Tally the lines in the entries below that contain the string "input", treating case as significant. Reply with the number alone.
=== RECORD EXTRACTS ===
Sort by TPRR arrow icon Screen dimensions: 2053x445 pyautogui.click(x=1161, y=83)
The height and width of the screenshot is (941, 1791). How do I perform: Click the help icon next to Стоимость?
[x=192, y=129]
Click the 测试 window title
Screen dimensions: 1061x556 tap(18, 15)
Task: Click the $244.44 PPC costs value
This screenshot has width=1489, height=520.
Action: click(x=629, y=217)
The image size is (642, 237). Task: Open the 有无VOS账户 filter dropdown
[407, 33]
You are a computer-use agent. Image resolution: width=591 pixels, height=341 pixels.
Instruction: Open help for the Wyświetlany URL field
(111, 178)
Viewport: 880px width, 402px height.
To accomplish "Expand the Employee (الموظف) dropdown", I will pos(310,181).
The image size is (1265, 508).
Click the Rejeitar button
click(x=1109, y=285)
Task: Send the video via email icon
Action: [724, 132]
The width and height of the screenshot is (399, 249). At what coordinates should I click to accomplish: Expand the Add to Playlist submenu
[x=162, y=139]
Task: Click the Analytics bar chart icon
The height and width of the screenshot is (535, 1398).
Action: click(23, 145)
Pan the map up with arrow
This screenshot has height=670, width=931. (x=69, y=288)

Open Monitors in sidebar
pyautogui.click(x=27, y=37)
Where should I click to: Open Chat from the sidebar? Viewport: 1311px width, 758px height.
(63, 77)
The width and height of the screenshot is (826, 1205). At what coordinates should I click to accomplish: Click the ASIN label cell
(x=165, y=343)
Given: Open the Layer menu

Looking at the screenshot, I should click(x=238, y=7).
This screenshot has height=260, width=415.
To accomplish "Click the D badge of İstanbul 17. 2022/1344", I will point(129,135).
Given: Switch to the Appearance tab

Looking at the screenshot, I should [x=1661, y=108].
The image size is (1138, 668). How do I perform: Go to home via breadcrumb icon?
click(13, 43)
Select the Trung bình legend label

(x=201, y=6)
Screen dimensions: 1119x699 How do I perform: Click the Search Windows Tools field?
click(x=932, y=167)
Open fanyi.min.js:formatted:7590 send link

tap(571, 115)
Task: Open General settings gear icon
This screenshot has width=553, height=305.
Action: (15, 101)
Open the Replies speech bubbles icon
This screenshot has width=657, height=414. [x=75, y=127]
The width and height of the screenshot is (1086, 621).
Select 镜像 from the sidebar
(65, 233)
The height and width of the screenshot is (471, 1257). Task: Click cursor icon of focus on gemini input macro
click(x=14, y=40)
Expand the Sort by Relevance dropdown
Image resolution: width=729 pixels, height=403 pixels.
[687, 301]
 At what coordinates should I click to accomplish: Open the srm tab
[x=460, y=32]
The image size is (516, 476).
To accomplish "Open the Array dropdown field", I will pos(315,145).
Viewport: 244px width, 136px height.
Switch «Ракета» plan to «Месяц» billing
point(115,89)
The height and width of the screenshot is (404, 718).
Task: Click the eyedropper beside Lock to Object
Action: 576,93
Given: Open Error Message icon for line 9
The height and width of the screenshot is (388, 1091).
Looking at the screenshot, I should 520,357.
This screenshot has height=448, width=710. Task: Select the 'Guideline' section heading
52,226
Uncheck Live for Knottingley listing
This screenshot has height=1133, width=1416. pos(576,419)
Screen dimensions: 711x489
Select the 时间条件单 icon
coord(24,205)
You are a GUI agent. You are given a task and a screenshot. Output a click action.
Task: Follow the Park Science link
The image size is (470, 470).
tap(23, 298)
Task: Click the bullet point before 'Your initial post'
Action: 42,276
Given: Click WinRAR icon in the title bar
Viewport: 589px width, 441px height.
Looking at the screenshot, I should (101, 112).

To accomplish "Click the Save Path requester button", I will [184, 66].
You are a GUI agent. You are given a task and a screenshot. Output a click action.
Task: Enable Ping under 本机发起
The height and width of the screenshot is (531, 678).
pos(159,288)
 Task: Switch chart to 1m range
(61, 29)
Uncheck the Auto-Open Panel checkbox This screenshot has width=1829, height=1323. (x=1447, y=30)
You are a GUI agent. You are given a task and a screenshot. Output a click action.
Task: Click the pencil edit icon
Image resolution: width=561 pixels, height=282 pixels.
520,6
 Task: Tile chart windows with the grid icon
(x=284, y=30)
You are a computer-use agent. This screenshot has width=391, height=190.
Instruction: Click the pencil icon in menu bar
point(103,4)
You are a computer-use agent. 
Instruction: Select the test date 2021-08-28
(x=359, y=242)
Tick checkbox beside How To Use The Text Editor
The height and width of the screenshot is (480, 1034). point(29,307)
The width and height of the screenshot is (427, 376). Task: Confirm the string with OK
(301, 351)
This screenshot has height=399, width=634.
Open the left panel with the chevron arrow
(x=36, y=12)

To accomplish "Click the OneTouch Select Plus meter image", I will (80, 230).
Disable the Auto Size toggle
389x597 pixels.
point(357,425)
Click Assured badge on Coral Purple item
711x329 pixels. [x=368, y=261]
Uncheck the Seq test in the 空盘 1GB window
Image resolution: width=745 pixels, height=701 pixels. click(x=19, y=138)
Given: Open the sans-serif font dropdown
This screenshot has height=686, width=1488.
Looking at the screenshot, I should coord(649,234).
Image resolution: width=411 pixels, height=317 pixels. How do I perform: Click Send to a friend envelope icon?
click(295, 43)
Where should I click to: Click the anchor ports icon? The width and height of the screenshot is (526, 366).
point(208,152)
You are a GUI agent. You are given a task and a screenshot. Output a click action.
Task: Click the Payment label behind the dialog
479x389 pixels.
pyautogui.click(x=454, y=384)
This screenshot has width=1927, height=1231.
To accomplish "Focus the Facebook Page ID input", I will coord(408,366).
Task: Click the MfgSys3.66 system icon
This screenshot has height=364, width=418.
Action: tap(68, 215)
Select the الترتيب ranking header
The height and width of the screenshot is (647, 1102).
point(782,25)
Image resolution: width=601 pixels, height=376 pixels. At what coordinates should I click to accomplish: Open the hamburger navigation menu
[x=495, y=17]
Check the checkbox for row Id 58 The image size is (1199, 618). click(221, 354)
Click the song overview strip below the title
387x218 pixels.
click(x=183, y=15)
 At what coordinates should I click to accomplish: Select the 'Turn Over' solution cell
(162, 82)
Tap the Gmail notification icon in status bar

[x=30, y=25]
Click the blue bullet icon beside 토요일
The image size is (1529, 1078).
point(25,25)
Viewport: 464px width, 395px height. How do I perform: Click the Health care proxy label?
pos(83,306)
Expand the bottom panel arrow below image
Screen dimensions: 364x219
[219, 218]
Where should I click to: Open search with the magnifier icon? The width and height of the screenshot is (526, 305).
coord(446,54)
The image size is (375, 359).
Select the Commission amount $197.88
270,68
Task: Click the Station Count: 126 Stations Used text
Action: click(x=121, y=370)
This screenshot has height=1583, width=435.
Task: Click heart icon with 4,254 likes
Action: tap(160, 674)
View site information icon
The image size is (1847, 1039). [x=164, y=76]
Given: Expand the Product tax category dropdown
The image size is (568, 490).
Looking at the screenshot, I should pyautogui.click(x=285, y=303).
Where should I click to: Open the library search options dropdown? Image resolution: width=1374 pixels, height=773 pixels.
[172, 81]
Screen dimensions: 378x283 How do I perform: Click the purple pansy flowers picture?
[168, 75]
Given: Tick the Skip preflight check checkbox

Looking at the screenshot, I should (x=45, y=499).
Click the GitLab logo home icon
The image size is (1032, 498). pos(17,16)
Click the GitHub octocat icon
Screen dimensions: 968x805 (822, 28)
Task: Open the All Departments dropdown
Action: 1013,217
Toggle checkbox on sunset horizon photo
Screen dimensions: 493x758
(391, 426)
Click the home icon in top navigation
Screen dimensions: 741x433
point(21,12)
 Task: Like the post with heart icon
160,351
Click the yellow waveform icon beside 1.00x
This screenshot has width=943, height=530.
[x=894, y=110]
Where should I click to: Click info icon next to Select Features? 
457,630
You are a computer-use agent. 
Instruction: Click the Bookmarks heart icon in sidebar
===
RESPONSE ::
2